To use an ambulance for non-emergency transportation, the Medicaid recipient’s doctor, physician’s assistant, or nurse practitioner must order the service on the recipient’s behalf. As a general rule, non-emergency transportation by ambulance is only approved if the Medicaid enrollee is in need of services en route that can only be administered by ambulance.

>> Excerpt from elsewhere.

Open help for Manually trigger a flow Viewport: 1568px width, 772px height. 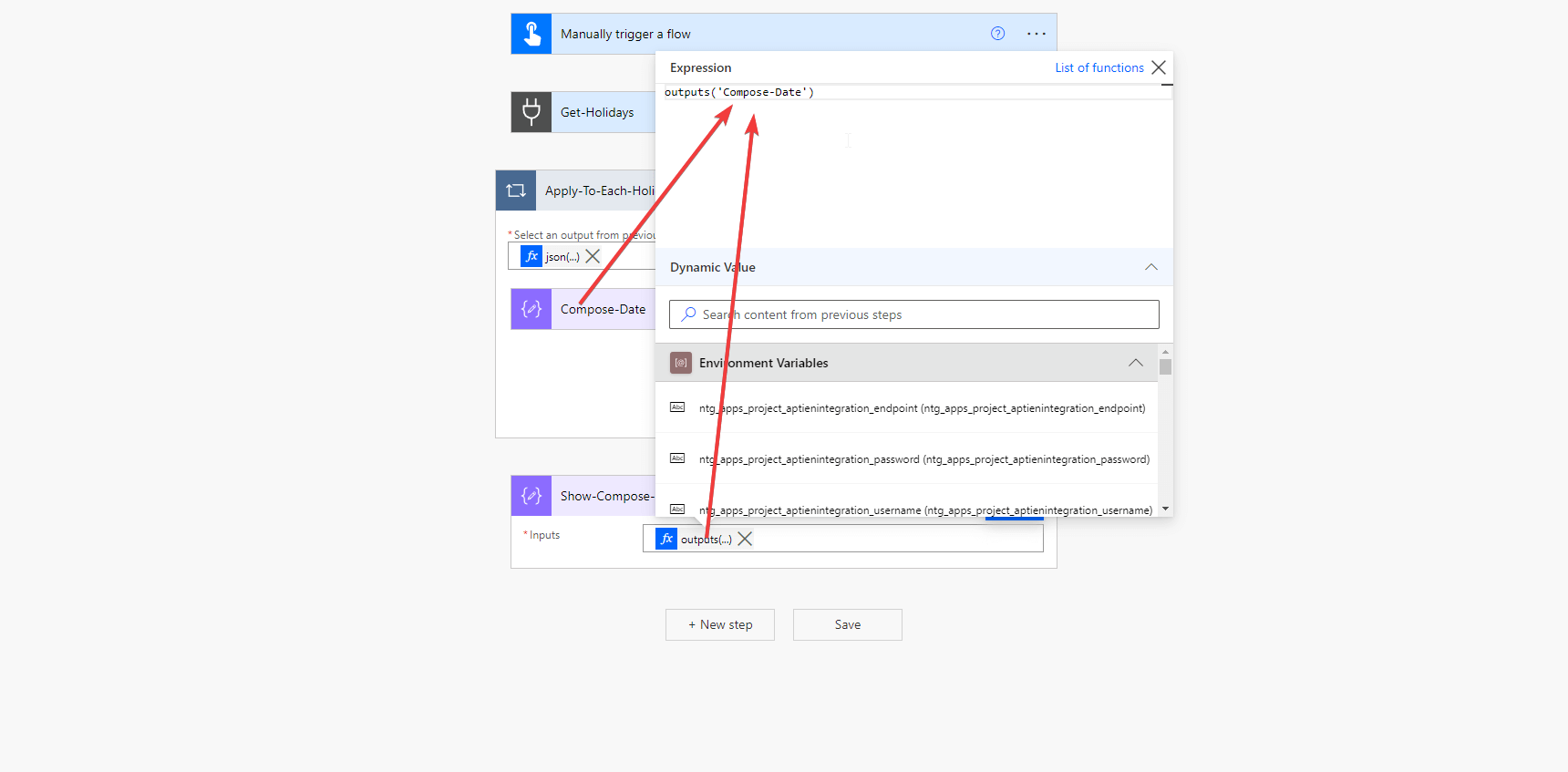coord(997,34)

To procure the use of ambulance for a Medicaid recipient for non-emergency transport, the medical practitioner must reference the patient’s medical records and note the condition that warrants the use of an ambulance. Medical practitioners, programs, or facilities that don’t abide by the rules set forth by the state may be sanctioned by the New York State Department of Health.
MTM Transport Services -
● Provides private cars, ambulance, metro and public transit service help, and public bus help and services
882 3rd Ave., 11th Floor
Brooklyn, NY 11232
Medical Answering Services -
● Private car, public & commercial buses, ambulatory taxi, ambulette, ambulance, train, commercial air escort
● Services New York City, Western New York, the Finger Lakes/Northern NY, and Hudson Valley
Phone Numbers by Service Area: https://www.medanswering.com/locations/nys/
PO Box 12000
Syracuse, NY 13218
Trains are an approved mode of non-emergency transportation for certain Medicaid beneficiaries in New York. In order for a Medicaid recipient to be authorized to use a train, this mode of transportation must be deemed medically appropriate and cost effective.
Commercial air travel is an approved mode of non-emergency transportation for certain Medicaid beneficiaries in New York. Under conditions when commercial air transport is the most medically appropriate and cost effective mode of transportation, Medicaid recipients should acquire pre-approval to use this service.